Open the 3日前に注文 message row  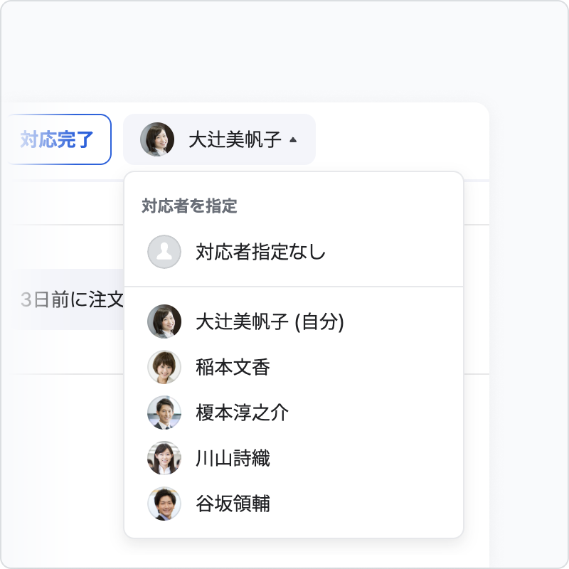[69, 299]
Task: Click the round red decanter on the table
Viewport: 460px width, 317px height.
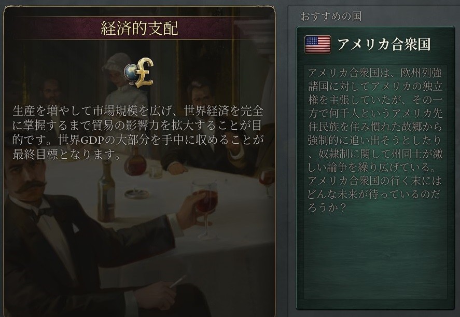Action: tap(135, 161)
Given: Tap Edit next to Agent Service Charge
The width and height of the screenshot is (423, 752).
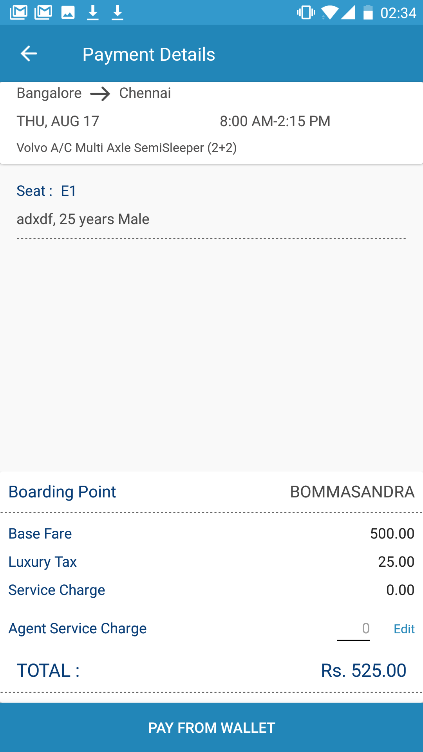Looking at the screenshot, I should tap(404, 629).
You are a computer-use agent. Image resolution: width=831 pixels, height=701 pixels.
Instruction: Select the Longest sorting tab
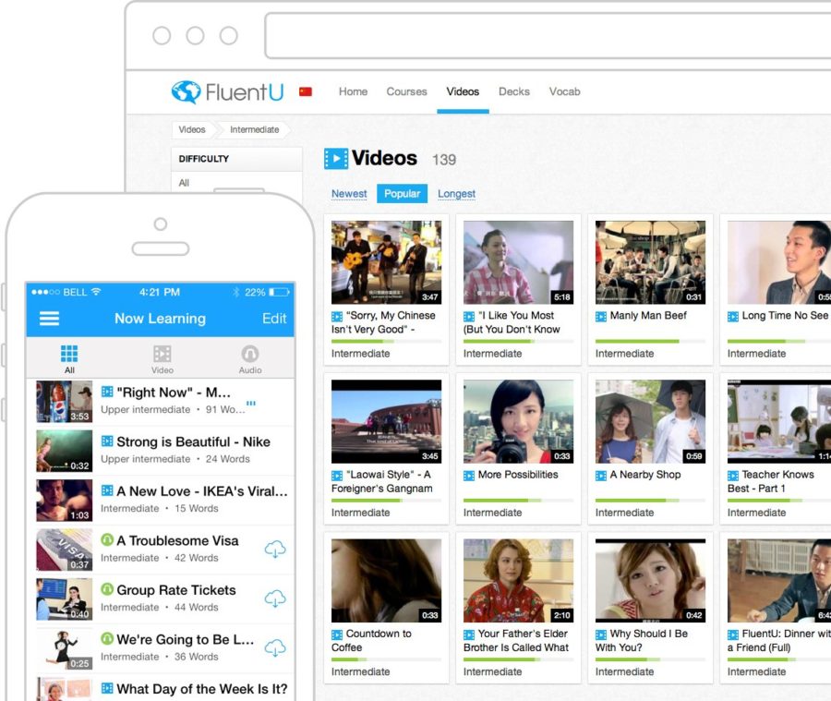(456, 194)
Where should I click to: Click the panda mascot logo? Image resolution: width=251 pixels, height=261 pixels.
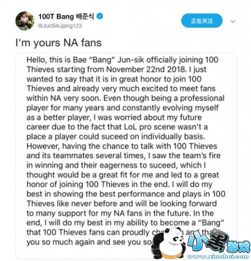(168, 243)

--

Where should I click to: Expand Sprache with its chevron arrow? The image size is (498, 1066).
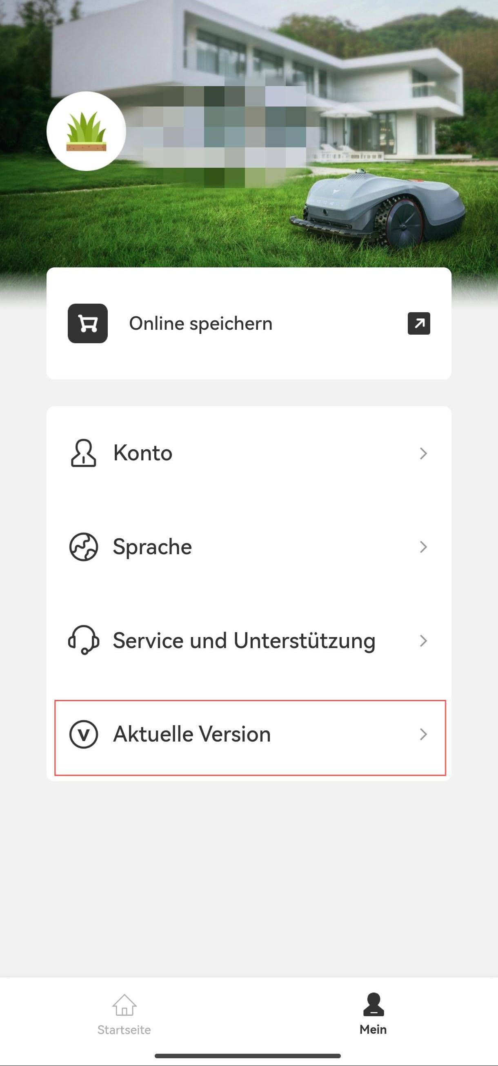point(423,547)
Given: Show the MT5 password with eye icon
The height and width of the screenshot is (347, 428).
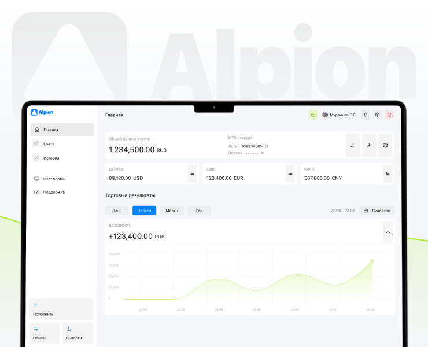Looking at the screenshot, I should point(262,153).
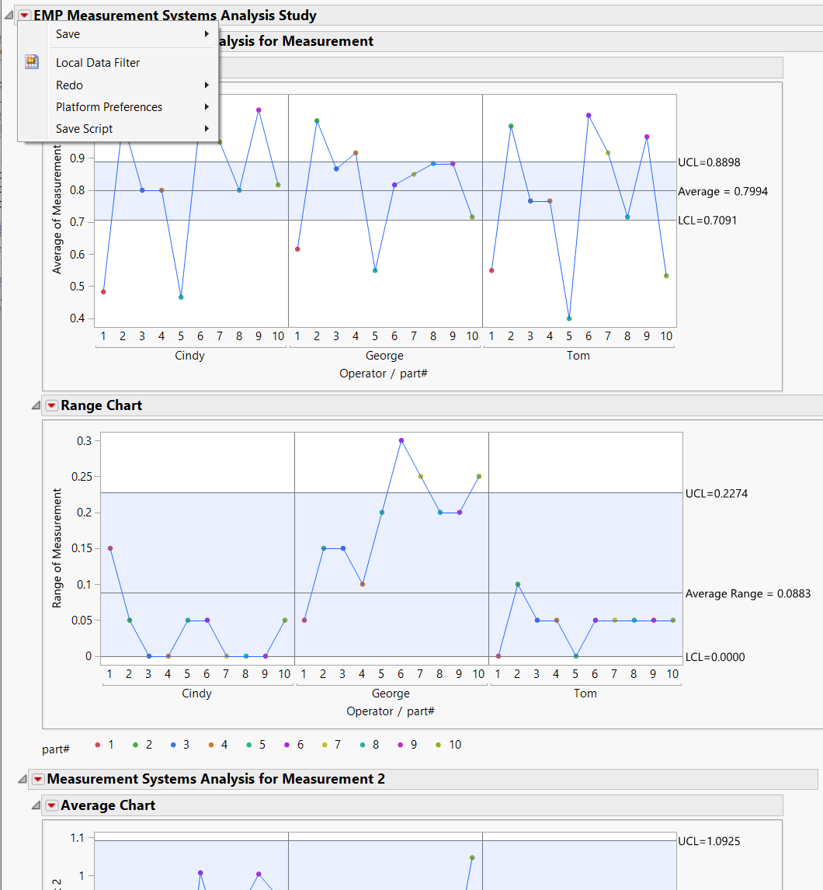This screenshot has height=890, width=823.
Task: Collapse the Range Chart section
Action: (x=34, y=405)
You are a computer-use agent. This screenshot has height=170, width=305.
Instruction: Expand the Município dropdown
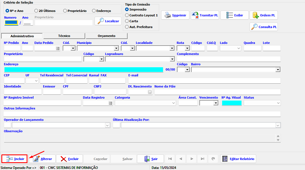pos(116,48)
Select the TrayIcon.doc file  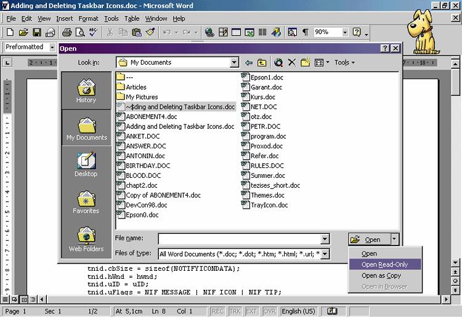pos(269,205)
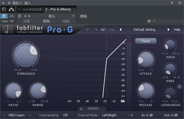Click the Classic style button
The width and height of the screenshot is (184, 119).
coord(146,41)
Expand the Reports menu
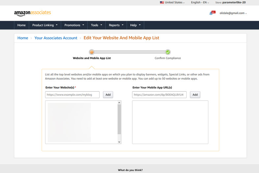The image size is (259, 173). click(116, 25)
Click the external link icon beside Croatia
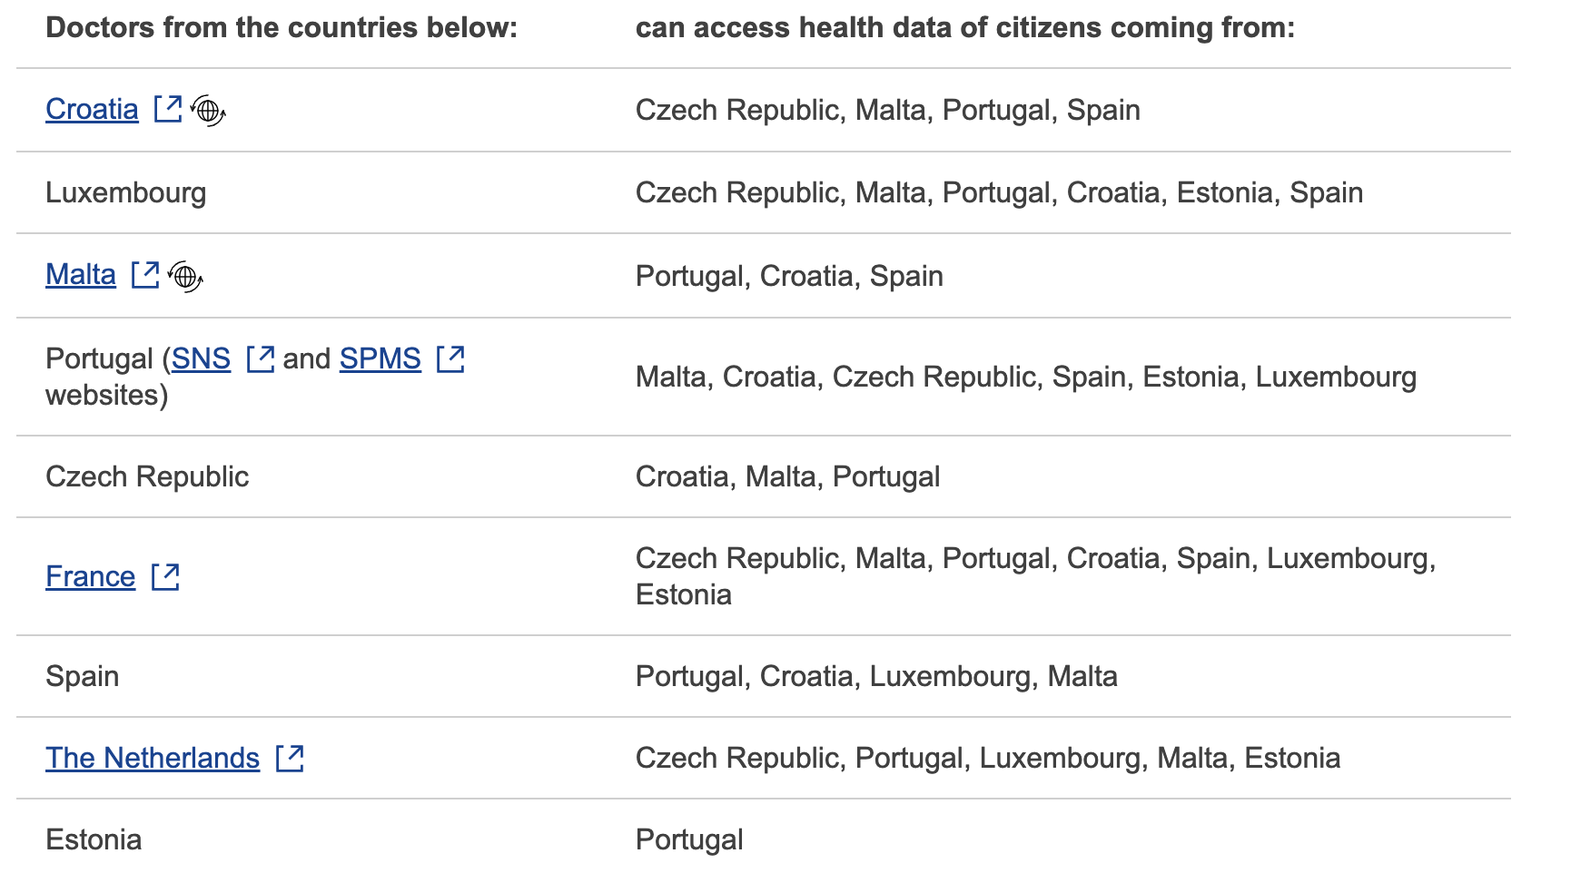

--

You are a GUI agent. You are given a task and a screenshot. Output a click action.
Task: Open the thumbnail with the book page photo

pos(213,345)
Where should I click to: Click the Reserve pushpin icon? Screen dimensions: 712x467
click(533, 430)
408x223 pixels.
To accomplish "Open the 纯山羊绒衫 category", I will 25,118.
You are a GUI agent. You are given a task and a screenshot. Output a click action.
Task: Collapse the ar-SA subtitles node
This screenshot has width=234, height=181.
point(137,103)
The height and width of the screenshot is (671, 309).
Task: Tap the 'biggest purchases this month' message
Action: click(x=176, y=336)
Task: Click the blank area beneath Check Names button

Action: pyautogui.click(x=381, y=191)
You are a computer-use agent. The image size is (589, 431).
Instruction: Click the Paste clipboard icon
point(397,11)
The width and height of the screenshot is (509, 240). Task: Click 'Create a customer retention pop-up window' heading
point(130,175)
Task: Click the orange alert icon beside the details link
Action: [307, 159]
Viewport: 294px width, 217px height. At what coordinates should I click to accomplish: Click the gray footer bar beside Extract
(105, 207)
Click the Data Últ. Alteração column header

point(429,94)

- [YOUR GOAL] Those lines of the records above that run from the one containing "Viewport: 460px width, 317px height." through the one containing "You are a computer-use agent. Image" should be returned exactly, with no pictures among them.

- [SOLUTION FOR THIS EXERCISE]
Viewport: 460px width, 317px height.
Action: tap(135, 161)
Given: Tap Edit next to Agent Service Charge
The width and height of the screenshot is (423, 752).
Looking at the screenshot, I should tap(404, 629).
You are a computer-use agent. Image resolution: width=831 pixels, height=701 pixels.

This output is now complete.